Problem requirements → Rewrite the lines that begin with the one containing "You are a computer-use" and run through the end of the lines, substituting "text box" for every "input field" and changing nothing else. Leave the pictures out of your answer.

☆ ☆ ☆

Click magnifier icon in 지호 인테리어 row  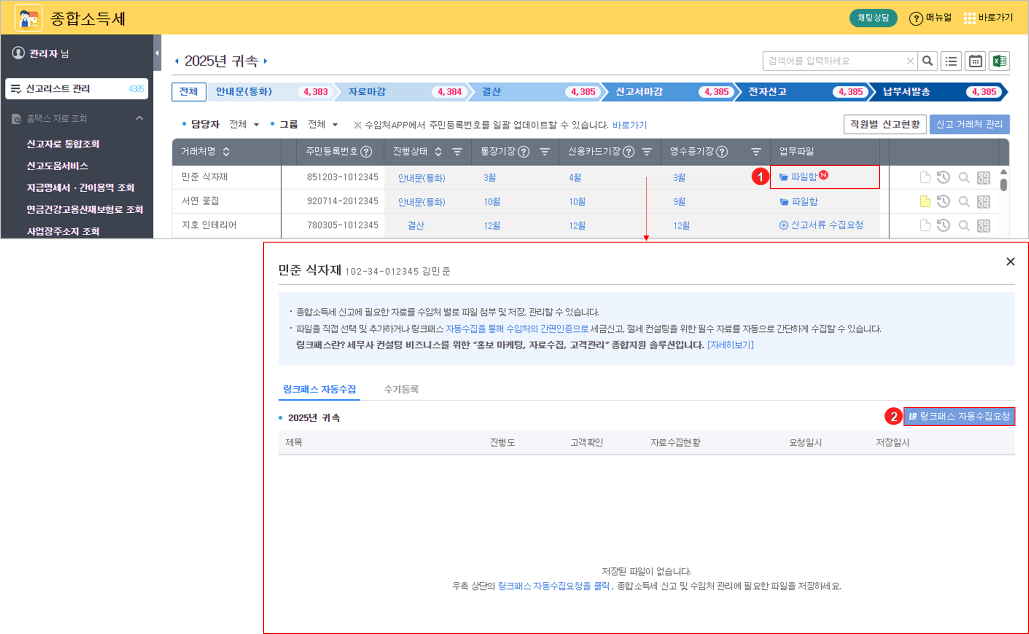click(964, 226)
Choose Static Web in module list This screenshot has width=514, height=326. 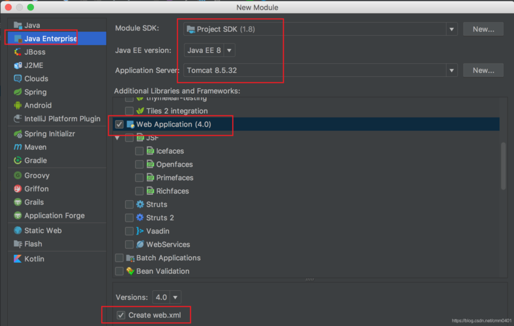point(42,230)
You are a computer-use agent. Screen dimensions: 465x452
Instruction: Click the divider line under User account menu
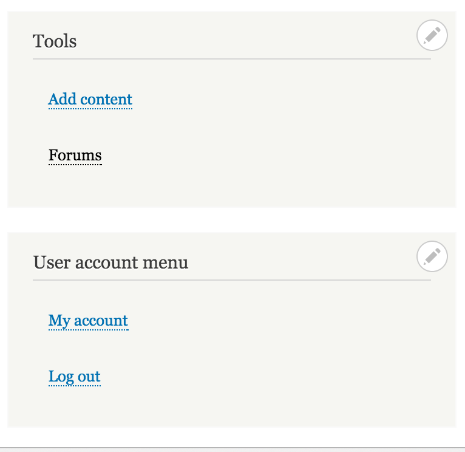click(232, 280)
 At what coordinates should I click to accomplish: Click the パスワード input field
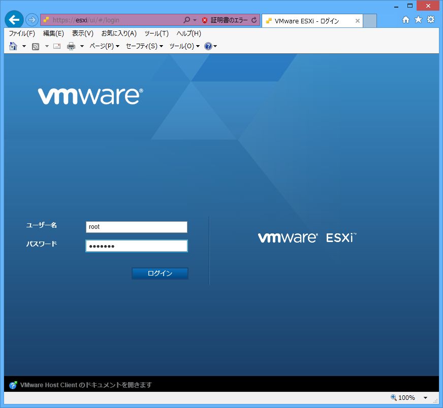click(x=136, y=246)
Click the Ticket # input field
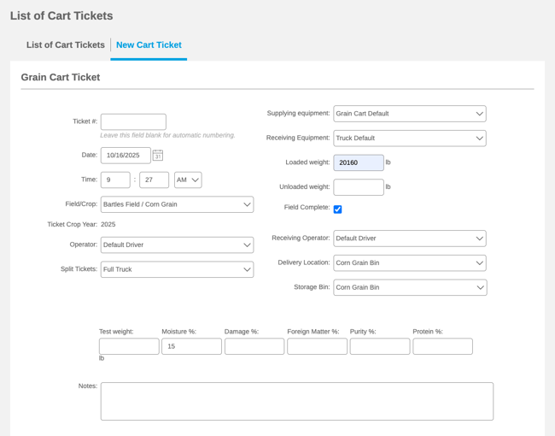This screenshot has height=436, width=555. tap(133, 122)
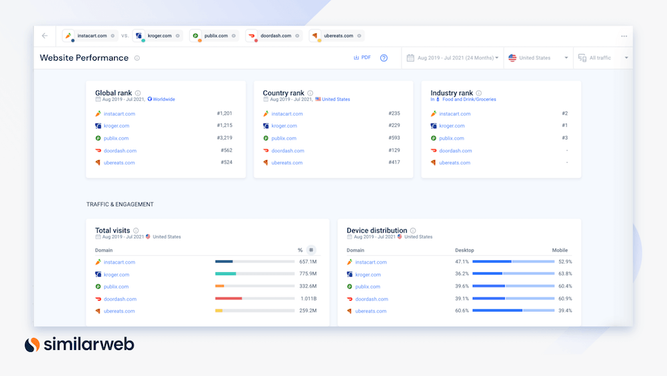Click the Country rank info icon

coord(310,93)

☆ ☆ ☆

Response to the exercise →
You are a computer-use agent. Screen dimensions: 465x452
Instruction: Click the divider line under User account menu
click(232, 280)
 At what coordinates should I click to accomplish: Click the パスワード text box
click(x=136, y=246)
Click the Ticket # text box
This screenshot has height=436, width=555. tap(133, 122)
Click the Country rank info icon

coord(310,93)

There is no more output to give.